正しい議論のプロセスは、議論の枠組みを設定し、枠組み内の各要素を検討して枠組みを深化させ、真の問を設定し、真の問をもとに評価基準を設定し、そのあとに初めてアイデア出しを行う
、というものです。
議論の枠組みの設定とは、問を定義し、ゴール、範囲、ステップなどを設定すること
です。枠組みの深化とは、枠組み内の各要素を分解し、各要素をさらに具体的に検討すること
です。
それらを行うと、最初の問が具体化され、目的、範囲、期間などが明確になった真の課題
となります。
真の課題が設定されれば、そこから評価基準を設定し、具体的なアイデアの議論に入り、ソリューションにまとめるというプロセスになります。
※マウスオーバーで拡大
ここで極めて重要なのは、真の課題を設定するまでの前半のプロセスです。ここが、ソリューションの正否の8割くらいを握っているといっても過言ではありません。
つまり、正しい議論とは、真の課題を設定することであり、「正しいグループディカッションとは、与えられた問を真の問に定義するあるいは言い換えること」といってもよいのです。真の課題さえ設定できれば、後のプロセスは自然と進捗します。
例えば、日本の少子化対策を考えよう、という最初の問いに対して、枠組みの設定と要素検討を行った結果、「日本政府として、2030年までに出生率を1.5%にもっていくために、少子化対策として最も効果的で注力すべき対象と思われる、日本の政令指定都市に居住する20代の子供1人を持つ家庭が、もう一人子供をもつために、子供をつくるにあたっての金銭面の障壁をなくすにはどのような政策を行うべきか検討する」といった真の課題になります。

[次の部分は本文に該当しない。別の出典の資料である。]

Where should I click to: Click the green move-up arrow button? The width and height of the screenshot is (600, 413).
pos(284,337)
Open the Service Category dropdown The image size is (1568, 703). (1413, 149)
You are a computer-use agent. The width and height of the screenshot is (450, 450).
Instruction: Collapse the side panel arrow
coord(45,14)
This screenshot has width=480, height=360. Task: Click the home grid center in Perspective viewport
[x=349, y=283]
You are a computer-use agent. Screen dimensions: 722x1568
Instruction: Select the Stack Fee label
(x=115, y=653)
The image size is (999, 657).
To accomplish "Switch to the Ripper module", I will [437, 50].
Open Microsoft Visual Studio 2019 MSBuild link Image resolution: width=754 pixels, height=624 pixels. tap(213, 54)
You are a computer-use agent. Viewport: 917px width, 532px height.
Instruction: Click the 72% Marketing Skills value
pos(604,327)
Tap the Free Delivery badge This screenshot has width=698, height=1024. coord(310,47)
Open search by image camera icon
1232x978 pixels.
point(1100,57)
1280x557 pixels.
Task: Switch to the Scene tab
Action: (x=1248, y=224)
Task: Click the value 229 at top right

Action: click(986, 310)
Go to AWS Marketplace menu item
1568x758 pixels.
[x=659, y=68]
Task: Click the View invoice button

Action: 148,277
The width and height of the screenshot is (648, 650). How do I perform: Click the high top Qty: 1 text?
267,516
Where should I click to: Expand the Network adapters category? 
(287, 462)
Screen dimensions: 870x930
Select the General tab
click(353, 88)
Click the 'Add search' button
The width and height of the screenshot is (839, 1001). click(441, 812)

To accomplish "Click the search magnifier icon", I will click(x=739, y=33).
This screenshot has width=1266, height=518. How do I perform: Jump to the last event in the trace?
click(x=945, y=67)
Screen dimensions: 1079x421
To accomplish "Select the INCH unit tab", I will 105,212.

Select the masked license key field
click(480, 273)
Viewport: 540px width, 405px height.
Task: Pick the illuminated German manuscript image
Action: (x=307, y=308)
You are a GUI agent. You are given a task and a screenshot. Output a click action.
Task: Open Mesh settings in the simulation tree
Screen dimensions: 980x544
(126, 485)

こうなれば、議論の目的、目標、範囲、対象、が全て明確になるため、評価基準が設定できるようになります。評価基準が設定できれば、アイデア全体や一部の良し悪しを判断することができます。
そして、この議論のプロセスは、前回、業務のプロセスと同じだから選考プロセスに採用されていると説明した通り、実際の業務のプロセスも、背景現状を整理し、課題を洗い出し、課題を解決するための考え方を設定し、その考え方をもとに具体的なソリューションを検討するという内容であり、まさに同じステップです。
正しい議論の方法を行えば、真の問が設定でき、真の問が設定できるがゆえに、それをもとに評価基準も簡単に設定できます。したがって、その後の各自のアイデアを出す段階において、アイデアや意見の全体及び一部の適否や良否を評価でき、良い部分を反映・結集させることができます。
正しい議論のステップを理解すれば、友人との議論も生産的なものになりますし、業務の際に必要な考え方も身に付きますし、グルディスの選考も怖くはありません。
グルディスには、①抽象的課題、②具体的課題、③資料活用型課題、の3種あります。
①は例に挙げた日本の少子化対策について、などです。
②は、例えば特定企業の特定商品の売り上げを伸ばすには、などです。
③はさらに具体化され、データが提示されるものです。
このいずれにおいても、本質は同じなので、議論のステップは、上記で説明した通り、背景と現状の把握=議論の枠組みの設定と構成要素の分解・検討、からスタートします。
今回は、グルディスの正しい進め方について説明しました。
次回は、今回説明した各ステップについて、事例を使いながら細かく説明します。
今回のポイント
1.正しい議論とは真の課題を設定することであり、正しいグループディカッションとは与えられた問を真の問に定義するあるいは言い換えること
2.正しい議論のプロセスは、議論の枠組みを設定し、枠組み内の各要素を検討して枠組みを深化させ、真の問を設定し、真の問をもとに評価基準を設定し、そのあとに初めてアイデア出しを行う、というものです
-
基盤とした名著
命題とはある存在するものについて分離または結合されていることを論理的に規定するものです。そして命題を構成する主語と述語の区別、判断の種別、対象や変形について考察されています。
演繹的な論理思考を体系化した名著中の名著。
グループディスカッションを、ステップ・役割の観点で構成要素に分解し検討する方法論の基盤としました。